Edgar Huckert: Database and ODBC

C++ class for ODBC (C++)

This is a set of related auxiliary classes, among them a string class and a class implementing a double linked list - I avoided STL whenever possible at the time when I wrote this. You may replace these auxiliary classes with the equivalent STL classes. Includes a sample application called sql_odbc that accepts SQL statements from a file or from the command line and executes them

File based cursors for large hit sets (C#)

HUCursorDemo: a sample application written in C#. This sample program (GUI plus business logic) demonstrates how large cursor sets can be handled in a program design that is slightly more complex than the usual "vanilla" cursor handling samples. Features parallel threads for visualisation and DB operation. Contains the complete C# source code and a PDF article (at the moment in German only) entitled "Handling large cursor sets in database clients with C#" (in German: "Bewältigung großer Treffermengen in Datenbankclients mit C#") explaining the basic architecture of this approach that has successfully been used with several million hit records.

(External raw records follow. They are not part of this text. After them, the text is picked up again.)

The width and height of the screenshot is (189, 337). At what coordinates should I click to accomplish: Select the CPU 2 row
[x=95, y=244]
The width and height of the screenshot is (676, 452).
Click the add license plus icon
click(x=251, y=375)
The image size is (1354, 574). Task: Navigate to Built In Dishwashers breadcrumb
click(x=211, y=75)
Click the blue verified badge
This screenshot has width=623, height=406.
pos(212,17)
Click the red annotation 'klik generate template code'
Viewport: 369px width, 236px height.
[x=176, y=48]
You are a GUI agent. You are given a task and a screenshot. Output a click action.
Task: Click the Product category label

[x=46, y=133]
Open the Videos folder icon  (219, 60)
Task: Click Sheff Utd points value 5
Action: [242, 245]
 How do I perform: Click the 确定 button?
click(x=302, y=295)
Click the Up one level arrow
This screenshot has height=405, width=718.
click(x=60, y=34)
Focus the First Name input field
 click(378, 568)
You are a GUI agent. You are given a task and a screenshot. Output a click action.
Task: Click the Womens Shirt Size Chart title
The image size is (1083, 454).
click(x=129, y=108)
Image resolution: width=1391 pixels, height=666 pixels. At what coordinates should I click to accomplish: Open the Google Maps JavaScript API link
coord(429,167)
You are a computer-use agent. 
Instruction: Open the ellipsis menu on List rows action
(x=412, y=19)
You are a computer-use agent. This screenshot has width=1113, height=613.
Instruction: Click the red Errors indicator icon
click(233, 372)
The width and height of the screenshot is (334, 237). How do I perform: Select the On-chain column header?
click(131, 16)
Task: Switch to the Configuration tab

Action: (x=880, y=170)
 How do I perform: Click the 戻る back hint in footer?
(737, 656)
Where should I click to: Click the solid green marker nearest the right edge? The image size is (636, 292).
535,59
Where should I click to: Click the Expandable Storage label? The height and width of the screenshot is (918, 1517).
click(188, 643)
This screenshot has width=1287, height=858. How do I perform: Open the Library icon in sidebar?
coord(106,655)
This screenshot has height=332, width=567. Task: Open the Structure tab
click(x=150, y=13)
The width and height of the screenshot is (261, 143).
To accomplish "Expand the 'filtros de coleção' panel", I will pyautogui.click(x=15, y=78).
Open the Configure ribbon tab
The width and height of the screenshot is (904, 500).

Screen dump for program HUCursorDemo


A simple ODBC/database GUI (wxWidgets, C++)

HuOdbc GUI This is a simple user interface (see the screen dump below) written in C++ based on the wxWidgets framework using my own ODBC classes. It offers a users friendly grid control to show the results of a SQL query. The query results can be converted to PDF using some of my own PDF classes. The ZIP file contains all necessary source code classes (GUI, PDF, ODBC etc.) to build the executable, a Make file and also an executable. wxWidgets and a C++ compiler (I use always Digital Mars C++) must be installed. This is certainly not a replacement for huge tools like TOAD but it works fine for many daily tasks. It should work with any ODBC data source and every database product that has an ODBC driver.

Screen dump for program HUOdbc


Using the C Api for SQLite

Using the C-API to SQLite. This sample program in C/C++ demonstrates some essential API calls to access SQLite databases. Illustrates how to connect to a database, how to drop and create tables, how to insert records and how to retrieve them. Runs under Linux and with little or no changes also under Windows.